Smoking could be an important confounder and/or effect modifier of mood disorders-lung cancer risk associations 
. Our results show a suggestive, but not significant, interaction between a personal history of mood disorders and smoking status in EAGLE. In fact, the negative association between mood disorders and lung cancer risk was evident in current and former smokers, but not in never smokers, although this last category included only a small number of cases. Similarly, in the analyses of other cancers in the VA study, we found that mood disorders-related protection was more frequent in smoking-related cancers than in those less strongly associated with tobacco smoking (Table S6
). However, in the VA study, subjects without smoking-related conditions showed a stronger risk reduction, although we cannot exclude that some smokers were included in this group. Moreover, in the VA study, medical conditions used as surrogate variables for smoking habits or alcohol consumption likely underestimate the actual presence of these exposures. Nonetheless, if these factors were decisive confounders then statistical adjustment for these surrogate variables should decrease the resultant effect estimates, but no major changes were observed. In the EAGLE study we were able to use individual smoking data to directly take into account smoking, and the strength of the inverse association was increased upon adjustment for detailed smoking and alcohol data. Finally, we cannot exclude that cigarette smoking could be used as “self-medication” for mood disorders and in this case, the “non-mood disorders” group used as reference for the association might include some milder forms of mood disorders “treated” by smoking. Since smoking is a strong risk factor for lung cancer and residual confounding from smoking can never be ruled out, follow-up in subjects with other smoking related conditions and in larger samples of non-smoking lung cancer patients is warranted.

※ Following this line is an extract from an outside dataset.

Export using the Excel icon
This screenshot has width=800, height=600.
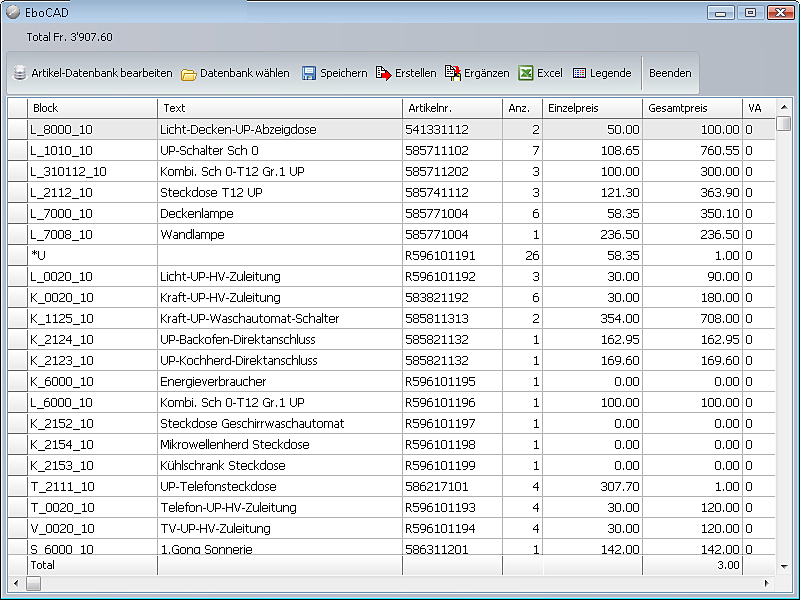(526, 73)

In conclusion, using data from two different populations and study designs, we found an inverse association between lung cancer risk and personal or family history of mood disorders. This replicated finding could suggest a new insight in the development of these two widespread and debilitating diseases, although the association could have been affected by tobacco smoking. Further large-scale laboratory and human population and behavior research is necessary to clarify the complex interplay among smoking behavior, inherited susceptibility, mood disorders and cancer risk.